White Men and their Guns

By Andrej Mrevlje |

This is a short note on the horrific killing in Las Vegas, where 64-year-old Stephen Paddock moved into the 32nd floor of the Mandalay Bay hotel, together with his 23 guns, and three days later killed 59 and injured around 500 people. Apparently, he needed about 11 suitcases to move his arsenal into the suite. He probably was cleaning and oiling his guns before he arranged them on the tables in front of the two windows that covered the area of the concerts, where country music played to 22,000 people packed into the square at the moment of the massacre. Even on that night, Paddock did not need to aim his guns, he was studying and rehearsing how to kill as many people as possible in the shortest time. Paddock was evil, but he was not crazy; he was scientific in everything he did. How he set security cameras outside of his suite and in the lock of the door tells you that Paddock had a method. He was almost as meticulous as the murderer of the JFK.

As back then, there are many unresolved questions that remain. How is it possible to transport eleven suitcases of weaponry into a hotel, without being noticed? How is it possible that for three days, nobody noticed that his suite was full of guns? And just to make the list short, how is it possible that a week after the massacre, we know so little about the motive and the killer?

It almost seems like a massive cover-up, as the whole nation talks about the tragedy as if the killing in Las Vegas was some sort of natural calamity and not a vile act caused by the stupidity of itself in allowing people to buy and to sell guns as if they were hamburgers, with great ease. Even hamburgers now have more scrutiny because of increasing concern about the effect of red meat on our health. But not guns–nobody discusses guns–and when they kill, they do so in the name of constitutionally protected rights, namely the second amendment. And when massacres happen, more and more, the nation has ready a ritualized response, as Ryan Lizza describes in The New Yorker.

Why? Paddock was a white man who took his life after he killed so many others. Las Vegas was not some kind of racist attack. Country music is loved by the white Americans. Did Paddock know that? Why did he kill so many and in such a scientific way? As said, the massive killing was not a racist act, it was a murder. If the massacre was inherently racist in the sense that white men in this country can collect so freely such an amount of guns without being questioned, then despite the race of his victims, America must confront the racial element involved.

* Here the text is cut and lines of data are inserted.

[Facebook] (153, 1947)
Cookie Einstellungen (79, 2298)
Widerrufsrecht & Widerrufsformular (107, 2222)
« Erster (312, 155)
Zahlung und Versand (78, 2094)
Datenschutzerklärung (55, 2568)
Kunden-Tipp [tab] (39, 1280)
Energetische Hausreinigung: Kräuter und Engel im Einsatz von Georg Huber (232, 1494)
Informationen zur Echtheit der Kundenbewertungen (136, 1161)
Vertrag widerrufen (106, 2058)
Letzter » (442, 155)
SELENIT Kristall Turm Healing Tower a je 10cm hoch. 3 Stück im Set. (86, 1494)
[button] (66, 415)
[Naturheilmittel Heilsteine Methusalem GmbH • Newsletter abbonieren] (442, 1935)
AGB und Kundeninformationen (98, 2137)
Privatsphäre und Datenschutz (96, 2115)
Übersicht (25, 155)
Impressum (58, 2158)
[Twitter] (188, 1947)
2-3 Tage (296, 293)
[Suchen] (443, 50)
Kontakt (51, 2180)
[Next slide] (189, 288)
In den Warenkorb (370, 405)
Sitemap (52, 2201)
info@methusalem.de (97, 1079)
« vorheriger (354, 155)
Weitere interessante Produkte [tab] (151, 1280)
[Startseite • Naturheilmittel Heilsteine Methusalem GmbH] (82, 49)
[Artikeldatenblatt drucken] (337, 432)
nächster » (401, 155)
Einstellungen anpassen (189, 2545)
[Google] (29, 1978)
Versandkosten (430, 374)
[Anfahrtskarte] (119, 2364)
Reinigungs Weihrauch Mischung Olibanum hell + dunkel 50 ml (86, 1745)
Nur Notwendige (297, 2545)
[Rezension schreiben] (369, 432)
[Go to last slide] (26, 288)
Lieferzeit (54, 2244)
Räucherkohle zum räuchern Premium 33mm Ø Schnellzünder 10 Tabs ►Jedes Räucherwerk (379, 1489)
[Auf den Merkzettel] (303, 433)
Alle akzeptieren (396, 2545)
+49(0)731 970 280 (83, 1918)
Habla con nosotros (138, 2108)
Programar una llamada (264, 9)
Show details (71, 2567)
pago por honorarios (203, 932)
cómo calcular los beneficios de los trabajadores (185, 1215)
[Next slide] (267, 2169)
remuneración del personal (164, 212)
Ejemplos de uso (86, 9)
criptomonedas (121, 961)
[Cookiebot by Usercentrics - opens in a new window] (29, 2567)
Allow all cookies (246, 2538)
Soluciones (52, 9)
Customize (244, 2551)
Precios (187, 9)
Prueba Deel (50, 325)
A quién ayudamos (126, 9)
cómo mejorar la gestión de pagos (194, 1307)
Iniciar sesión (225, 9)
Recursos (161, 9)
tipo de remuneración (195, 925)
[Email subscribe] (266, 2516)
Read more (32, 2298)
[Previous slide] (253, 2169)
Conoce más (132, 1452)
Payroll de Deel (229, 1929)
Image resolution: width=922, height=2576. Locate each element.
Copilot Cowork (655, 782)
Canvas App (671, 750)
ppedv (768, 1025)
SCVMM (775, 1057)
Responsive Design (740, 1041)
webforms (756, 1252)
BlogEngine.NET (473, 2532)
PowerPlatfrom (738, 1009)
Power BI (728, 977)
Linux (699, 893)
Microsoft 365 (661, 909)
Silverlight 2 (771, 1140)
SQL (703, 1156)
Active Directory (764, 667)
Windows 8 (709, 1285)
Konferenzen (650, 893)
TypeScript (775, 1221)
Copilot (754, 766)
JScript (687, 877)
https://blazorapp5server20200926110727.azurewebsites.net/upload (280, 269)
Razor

I sometimes wonder if the NRA, who obviously promote the production and the free sales of guns, have their own men planted among the people who investigate the killings. Had anyone ever checked this out?

But all these questions, including wondering how this latest mass murder was possible to execute in such a protected and surveilled area, come to nothing when we ask the fundamental question: why is America letting this happen? To find an answer, here we would have to call a psychoanalyst, a disciplined one, not just one who takes the money of stressed New Yorkers.

Perhaps, in the end, there is a parallel between an Italian who is unaware he lives in the remnants of fascism. There are, as we know, over 300 million pieces of private weaponry circulating in this country and there’s no control over it. The guns in circulation are not hunting guns, or Civil War-era guns inherited from great-grandfathers. They are all modern weapons. They are fast and precise — manufactured for killing people quickly. Many of them are assault weapons. They are in the hands of private citizens, and as President Obama once said, they are easier to obtain than a driving license.
And, as in Italy, as this interesting piece observes, where fascist monuments will never leave the streets, Americans will never separate from their guns: “The fascist symbols never went away, and where the monuments are treated merely as depoliticized aesthetic objects, the far right can harness the ugly ideology while everyone else becomes inured. As Rosalia Vittorini, the head of Italy’s chapter of the preservationist organization Docomomo, once said when asked how Italians feel about living among relics of dictatorship: “Why do you think they think anything at all about it?”